▶ [What you need to do]: Print the records below word for word, beginning with the first line and ending once the line containing "Task: Click the bottom" is printed.

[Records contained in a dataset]
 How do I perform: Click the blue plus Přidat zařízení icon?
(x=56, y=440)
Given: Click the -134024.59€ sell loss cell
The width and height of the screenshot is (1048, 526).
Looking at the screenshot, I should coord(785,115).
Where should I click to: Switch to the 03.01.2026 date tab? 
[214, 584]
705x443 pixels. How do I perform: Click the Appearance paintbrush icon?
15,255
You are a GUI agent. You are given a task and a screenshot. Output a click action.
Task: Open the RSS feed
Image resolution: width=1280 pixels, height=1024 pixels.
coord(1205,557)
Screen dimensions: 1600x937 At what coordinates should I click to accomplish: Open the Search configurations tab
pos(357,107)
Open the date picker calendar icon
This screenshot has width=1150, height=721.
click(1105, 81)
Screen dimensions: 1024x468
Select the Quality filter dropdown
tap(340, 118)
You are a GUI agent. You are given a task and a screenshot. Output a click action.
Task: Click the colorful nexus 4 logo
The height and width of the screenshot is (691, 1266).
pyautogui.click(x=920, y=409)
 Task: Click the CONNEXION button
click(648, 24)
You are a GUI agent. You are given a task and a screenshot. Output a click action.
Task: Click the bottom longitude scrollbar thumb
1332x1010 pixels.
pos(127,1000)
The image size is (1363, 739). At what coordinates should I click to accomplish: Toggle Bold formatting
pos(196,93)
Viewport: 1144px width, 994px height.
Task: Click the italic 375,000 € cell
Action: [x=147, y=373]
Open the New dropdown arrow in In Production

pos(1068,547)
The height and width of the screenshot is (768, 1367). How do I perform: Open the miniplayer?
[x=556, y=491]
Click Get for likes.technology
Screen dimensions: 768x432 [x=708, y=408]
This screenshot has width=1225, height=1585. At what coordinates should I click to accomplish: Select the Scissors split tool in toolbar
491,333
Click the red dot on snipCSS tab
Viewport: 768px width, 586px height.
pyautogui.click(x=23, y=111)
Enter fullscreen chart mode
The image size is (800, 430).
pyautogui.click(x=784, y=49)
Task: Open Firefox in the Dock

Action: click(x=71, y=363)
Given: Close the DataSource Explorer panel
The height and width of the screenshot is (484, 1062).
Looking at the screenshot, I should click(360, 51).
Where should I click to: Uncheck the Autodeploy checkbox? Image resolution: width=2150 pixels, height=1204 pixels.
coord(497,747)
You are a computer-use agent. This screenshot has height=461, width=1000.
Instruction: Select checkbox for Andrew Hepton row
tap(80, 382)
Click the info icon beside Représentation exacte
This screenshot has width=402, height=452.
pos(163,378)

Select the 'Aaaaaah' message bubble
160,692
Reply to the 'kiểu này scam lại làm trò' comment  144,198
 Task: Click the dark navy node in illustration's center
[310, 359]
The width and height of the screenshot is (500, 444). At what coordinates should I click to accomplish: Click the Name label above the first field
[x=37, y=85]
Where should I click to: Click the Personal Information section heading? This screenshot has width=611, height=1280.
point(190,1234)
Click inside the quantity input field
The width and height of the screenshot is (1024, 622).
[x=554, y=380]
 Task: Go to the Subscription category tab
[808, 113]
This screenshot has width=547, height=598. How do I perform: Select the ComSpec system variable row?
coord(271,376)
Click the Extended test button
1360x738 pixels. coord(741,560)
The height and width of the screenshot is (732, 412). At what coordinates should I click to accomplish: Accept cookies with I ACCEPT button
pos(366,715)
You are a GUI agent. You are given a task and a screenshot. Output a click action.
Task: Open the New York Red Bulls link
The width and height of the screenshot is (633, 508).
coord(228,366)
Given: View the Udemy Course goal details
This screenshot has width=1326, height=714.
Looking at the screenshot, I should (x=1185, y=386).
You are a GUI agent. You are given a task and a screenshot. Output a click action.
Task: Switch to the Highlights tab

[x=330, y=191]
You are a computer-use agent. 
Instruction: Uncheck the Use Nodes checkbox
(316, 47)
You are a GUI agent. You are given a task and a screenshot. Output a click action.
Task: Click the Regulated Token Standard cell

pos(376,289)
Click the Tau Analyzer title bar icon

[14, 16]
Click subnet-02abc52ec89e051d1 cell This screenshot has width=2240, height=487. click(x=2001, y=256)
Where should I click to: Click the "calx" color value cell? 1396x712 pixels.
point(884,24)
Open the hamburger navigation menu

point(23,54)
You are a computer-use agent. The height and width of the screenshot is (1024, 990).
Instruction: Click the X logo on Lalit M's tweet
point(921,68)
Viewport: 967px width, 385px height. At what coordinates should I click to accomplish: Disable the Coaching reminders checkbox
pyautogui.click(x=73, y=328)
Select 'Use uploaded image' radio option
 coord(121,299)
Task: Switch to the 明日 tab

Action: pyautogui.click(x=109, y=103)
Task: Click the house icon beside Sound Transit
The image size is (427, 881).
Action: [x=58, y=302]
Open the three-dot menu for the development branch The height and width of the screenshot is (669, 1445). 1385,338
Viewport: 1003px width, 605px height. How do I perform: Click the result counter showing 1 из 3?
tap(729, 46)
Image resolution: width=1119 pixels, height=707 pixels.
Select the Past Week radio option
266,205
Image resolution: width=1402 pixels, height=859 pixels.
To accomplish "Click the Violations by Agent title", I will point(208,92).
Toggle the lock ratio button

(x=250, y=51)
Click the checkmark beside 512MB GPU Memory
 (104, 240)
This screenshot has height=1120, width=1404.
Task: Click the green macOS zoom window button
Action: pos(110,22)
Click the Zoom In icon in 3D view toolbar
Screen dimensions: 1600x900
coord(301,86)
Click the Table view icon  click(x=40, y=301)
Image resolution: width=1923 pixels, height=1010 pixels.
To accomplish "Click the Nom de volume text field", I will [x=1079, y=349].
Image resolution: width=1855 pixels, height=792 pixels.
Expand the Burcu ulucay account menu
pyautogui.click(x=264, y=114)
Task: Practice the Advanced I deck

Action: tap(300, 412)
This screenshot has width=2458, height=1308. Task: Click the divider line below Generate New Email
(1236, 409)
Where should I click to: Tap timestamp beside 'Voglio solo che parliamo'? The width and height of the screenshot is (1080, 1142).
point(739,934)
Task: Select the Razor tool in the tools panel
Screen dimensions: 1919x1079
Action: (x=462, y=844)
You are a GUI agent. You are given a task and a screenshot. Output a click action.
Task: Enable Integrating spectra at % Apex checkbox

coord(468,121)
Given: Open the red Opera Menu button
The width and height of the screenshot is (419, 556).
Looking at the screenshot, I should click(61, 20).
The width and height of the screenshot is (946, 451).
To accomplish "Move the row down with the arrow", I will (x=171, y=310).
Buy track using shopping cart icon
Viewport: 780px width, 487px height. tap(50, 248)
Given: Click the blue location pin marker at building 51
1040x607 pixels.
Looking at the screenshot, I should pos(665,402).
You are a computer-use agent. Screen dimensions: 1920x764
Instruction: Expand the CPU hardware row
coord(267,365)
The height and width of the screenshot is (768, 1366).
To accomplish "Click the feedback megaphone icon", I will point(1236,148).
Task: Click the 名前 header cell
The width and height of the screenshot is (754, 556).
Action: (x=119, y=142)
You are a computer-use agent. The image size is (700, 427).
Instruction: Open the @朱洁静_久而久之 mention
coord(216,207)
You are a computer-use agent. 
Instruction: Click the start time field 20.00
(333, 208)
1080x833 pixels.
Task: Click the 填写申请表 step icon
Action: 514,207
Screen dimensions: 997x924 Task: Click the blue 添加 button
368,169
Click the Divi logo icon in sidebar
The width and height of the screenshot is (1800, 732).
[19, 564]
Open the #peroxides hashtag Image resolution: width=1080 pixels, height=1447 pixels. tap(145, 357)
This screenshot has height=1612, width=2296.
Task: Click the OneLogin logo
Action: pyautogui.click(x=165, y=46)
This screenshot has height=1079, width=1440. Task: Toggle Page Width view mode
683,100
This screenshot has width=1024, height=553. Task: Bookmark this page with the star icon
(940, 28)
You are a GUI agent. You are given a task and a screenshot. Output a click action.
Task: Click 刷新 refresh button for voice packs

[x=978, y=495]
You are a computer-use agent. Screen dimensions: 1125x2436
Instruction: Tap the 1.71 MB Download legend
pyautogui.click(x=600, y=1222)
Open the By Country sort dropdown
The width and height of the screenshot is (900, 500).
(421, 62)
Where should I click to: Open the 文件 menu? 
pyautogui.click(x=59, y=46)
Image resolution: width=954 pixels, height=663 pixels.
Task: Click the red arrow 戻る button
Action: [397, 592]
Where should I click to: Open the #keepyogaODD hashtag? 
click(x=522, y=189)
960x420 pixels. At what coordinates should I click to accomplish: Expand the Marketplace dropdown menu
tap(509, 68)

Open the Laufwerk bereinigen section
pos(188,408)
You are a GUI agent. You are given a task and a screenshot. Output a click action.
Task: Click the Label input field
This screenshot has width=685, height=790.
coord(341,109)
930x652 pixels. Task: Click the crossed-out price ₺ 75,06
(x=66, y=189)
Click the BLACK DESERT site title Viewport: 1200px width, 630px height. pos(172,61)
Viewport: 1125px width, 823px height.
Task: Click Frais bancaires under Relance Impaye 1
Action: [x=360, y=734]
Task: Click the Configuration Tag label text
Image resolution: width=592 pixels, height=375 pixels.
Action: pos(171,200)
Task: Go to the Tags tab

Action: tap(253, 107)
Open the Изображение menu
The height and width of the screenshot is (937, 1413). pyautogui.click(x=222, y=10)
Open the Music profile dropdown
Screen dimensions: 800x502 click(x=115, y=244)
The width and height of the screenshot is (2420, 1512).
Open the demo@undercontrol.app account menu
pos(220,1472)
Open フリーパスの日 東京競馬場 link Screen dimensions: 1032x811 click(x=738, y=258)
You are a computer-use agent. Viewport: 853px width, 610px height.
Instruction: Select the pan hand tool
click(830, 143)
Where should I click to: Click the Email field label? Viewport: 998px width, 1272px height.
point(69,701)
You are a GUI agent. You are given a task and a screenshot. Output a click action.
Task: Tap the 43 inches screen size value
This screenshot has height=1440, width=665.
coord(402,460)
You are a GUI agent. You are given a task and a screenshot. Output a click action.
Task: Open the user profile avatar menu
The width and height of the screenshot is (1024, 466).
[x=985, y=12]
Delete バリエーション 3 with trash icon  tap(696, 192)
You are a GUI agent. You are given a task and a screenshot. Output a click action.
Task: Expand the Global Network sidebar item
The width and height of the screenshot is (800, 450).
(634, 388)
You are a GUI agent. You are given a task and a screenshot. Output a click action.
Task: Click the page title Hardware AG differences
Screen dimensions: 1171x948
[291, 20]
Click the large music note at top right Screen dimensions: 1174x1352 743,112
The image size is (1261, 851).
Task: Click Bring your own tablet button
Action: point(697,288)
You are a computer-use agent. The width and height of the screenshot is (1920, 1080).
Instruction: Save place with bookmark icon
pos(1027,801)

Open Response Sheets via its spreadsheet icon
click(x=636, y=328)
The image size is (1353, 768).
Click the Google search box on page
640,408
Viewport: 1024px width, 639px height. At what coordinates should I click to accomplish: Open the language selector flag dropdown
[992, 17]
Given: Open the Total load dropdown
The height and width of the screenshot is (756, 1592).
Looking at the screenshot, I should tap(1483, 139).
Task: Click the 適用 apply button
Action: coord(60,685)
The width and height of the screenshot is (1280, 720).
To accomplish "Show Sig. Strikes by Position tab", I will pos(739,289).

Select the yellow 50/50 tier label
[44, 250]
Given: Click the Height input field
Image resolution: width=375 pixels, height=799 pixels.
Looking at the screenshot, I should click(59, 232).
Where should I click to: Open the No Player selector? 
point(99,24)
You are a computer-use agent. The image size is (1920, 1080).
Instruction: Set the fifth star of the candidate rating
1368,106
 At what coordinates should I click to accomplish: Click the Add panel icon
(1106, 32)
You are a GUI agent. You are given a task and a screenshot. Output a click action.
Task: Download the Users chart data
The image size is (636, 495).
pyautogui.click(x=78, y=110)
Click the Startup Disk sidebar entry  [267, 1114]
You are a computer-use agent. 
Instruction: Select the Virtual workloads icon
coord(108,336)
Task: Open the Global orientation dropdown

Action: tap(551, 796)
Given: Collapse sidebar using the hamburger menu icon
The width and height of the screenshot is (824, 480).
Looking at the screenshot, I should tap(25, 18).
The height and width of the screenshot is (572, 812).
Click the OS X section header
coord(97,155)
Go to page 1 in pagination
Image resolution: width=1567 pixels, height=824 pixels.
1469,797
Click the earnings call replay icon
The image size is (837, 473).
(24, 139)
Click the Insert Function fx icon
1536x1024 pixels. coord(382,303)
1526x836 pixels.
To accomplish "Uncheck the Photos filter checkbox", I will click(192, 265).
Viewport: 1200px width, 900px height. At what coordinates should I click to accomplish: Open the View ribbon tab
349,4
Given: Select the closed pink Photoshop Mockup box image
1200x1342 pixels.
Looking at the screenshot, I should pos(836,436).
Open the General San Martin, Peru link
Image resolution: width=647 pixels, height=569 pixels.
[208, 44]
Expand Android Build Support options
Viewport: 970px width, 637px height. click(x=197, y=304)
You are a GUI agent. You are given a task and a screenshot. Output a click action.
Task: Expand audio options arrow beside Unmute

▶ [Answer space]:
 How do I perform: Click the blue plus Přidat zařízení icon?
(x=56, y=440)
Given: Click the -134024.59€ sell loss cell
The width and height of the screenshot is (1048, 526).
Looking at the screenshot, I should coord(785,115).
Where should I click to: Switch to the 03.01.2026 date tab? 
[214, 584]
705x443 pixels. How do I perform: Click the Appearance paintbrush icon?
15,255
You are a GUI agent. You are given a task and a screenshot. Output a click action.
Task: Open the RSS feed
Image resolution: width=1280 pixels, height=1024 pixels.
coord(1205,557)
Screen dimensions: 1600x937 At what coordinates should I click to accomplish: Open the Search configurations tab
pos(357,107)
Open the date picker calendar icon
This screenshot has width=1150, height=721.
click(1105, 81)
Screen dimensions: 1024x468
Select the Quality filter dropdown
tap(340, 118)
You are a GUI agent. You are given a task and a screenshot. Output a click action.
Task: Click the colorful nexus 4 logo
The height and width of the screenshot is (691, 1266).
pyautogui.click(x=920, y=409)
 Task: Click the CONNEXION button
click(648, 24)
You are a GUI agent. You are given a task and a screenshot. Output a click action.
Task: Click the bottom longitude scrollbar thumb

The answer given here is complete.